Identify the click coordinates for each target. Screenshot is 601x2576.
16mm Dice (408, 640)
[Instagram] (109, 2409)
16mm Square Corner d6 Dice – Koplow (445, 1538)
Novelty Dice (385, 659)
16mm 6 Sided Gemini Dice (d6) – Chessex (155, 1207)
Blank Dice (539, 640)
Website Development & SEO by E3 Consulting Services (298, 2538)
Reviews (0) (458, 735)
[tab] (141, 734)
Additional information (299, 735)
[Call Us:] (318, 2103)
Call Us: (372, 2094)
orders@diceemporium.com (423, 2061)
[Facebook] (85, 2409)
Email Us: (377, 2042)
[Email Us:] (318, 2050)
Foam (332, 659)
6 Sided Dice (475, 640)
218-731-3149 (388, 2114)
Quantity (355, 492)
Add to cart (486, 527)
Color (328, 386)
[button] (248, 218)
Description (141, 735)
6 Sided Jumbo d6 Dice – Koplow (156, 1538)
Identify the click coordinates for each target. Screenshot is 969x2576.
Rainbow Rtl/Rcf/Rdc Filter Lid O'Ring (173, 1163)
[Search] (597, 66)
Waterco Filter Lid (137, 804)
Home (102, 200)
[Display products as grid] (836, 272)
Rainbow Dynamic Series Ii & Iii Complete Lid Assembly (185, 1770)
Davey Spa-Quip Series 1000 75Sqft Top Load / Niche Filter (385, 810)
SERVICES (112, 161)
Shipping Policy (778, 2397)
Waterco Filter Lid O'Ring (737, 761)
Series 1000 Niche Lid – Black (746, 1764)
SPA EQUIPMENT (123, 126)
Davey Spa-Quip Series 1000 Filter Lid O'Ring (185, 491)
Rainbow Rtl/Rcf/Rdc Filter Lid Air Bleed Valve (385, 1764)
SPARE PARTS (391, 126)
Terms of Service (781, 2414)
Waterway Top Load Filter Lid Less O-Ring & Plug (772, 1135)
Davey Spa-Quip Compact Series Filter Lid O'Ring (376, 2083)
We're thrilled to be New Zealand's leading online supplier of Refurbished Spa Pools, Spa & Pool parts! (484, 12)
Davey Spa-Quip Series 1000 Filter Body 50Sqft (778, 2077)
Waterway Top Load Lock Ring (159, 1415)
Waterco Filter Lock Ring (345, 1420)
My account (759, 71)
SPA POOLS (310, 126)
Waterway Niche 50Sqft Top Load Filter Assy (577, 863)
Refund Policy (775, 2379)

^^^^

Having read the entries above, set each one down again exactly.

*Solution to this task*
Identify the click coordinates for each target. Screenshot is 601x2576.
16mm Dice (408, 640)
[Instagram] (109, 2409)
16mm Square Corner d6 Dice – Koplow (445, 1538)
Novelty Dice (385, 659)
16mm 6 Sided Gemini Dice (d6) – Chessex (155, 1207)
Blank Dice (539, 640)
Website Development & SEO by E3 Consulting Services (298, 2538)
Reviews (0) (458, 735)
[tab] (141, 734)
Additional information (299, 735)
[Call Us:] (318, 2103)
Call Us: (372, 2094)
orders@diceemporium.com (423, 2061)
[Facebook] (85, 2409)
Email Us: (377, 2042)
[Email Us:] (318, 2050)
Foam (332, 659)
6 Sided Dice (475, 640)
218-731-3149 (388, 2114)
Quantity (355, 492)
Add to cart (486, 527)
Color (328, 386)
[button] (248, 218)
Description (141, 735)
6 Sided Jumbo d6 Dice – Koplow (156, 1538)
Identify the click coordinates for each target. Screenshot is 969x2576.
Rainbow Rtl/Rcf/Rdc Filter Lid O'Ring (173, 1163)
[Search] (597, 66)
Waterco Filter Lid (137, 804)
Home (102, 200)
[Display products as grid] (836, 272)
Rainbow Dynamic Series Ii & Iii Complete Lid Assembly (185, 1770)
Davey Spa-Quip Series 1000 75Sqft Top Load / Niche Filter (385, 810)
SERVICES (112, 161)
Shipping Policy (778, 2397)
Waterco Filter Lid O'Ring (737, 761)
Series 1000 Niche Lid – Black (746, 1764)
SPA EQUIPMENT (123, 126)
Davey Spa-Quip Series 1000 Filter Lid O'Ring (185, 491)
Rainbow Rtl/Rcf/Rdc Filter Lid Air Bleed Valve (385, 1764)
SPARE PARTS (391, 126)
Terms of Service (781, 2414)
Waterway Top Load Filter Lid Less O-Ring & Plug (772, 1135)
Davey Spa-Quip Compact Series Filter Lid O'Ring (376, 2083)
We're thrilled to be New Zealand's leading online supplier of Refurbished Spa Pools, Spa & Pool parts! (484, 12)
Davey Spa-Quip Series 1000 Filter Body 50Sqft (778, 2077)
Waterway Top Load Lock Ring (159, 1415)
Waterco Filter Lock Ring (345, 1420)
My account (759, 71)
SPA POOLS (310, 126)
Waterway Niche 50Sqft Top Load Filter Assy (577, 863)
Refund Policy (775, 2379)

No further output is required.